Exercise brief:
In the records, each line holding "will" must be reported.

Stored data:
--

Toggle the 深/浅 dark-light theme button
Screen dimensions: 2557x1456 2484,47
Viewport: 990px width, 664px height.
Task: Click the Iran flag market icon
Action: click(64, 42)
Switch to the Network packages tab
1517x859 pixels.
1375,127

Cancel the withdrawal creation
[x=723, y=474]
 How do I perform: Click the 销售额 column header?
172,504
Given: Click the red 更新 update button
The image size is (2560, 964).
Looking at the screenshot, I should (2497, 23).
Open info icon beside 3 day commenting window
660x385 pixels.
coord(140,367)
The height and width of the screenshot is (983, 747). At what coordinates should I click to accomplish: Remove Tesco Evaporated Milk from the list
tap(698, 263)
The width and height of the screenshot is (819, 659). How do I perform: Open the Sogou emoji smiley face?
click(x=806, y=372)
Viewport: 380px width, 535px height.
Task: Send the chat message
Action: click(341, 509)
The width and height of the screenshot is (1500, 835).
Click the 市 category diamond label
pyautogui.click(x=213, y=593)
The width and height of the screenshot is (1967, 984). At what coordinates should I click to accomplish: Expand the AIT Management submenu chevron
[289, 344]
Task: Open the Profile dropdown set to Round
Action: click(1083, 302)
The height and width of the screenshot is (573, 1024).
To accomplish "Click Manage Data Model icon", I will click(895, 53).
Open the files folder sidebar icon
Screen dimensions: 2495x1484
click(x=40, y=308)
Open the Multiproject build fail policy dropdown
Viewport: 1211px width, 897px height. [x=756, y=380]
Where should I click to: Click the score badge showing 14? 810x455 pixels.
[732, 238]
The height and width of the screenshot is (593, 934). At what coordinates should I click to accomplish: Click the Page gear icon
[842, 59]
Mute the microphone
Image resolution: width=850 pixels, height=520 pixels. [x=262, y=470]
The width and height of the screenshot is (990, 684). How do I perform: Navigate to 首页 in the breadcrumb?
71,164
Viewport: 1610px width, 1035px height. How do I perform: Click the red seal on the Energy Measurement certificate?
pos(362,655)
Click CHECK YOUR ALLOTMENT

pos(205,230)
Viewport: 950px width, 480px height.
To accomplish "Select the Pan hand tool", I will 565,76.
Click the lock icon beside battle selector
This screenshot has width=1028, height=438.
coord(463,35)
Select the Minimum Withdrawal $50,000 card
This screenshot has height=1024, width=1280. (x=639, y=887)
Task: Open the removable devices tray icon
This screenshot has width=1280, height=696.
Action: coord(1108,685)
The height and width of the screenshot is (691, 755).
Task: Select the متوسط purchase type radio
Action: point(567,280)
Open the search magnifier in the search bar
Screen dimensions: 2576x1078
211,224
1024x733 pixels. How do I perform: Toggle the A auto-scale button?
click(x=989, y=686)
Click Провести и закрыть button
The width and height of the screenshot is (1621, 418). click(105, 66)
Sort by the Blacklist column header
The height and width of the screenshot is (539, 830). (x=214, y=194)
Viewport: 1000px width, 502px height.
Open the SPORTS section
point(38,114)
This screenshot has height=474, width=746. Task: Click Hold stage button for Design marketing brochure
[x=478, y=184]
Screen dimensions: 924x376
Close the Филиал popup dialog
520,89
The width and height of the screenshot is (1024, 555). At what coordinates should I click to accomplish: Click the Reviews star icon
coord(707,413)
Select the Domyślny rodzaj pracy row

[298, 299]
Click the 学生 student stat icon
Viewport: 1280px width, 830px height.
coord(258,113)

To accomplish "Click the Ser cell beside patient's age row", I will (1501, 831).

--

Answer:
To accomplish "Click Manage Data Model icon", I will click(895, 53).
To accomplish "Select the Pan hand tool", I will 565,76.
To accomplish "Click the Ser cell beside patient's age row", I will (1501, 831).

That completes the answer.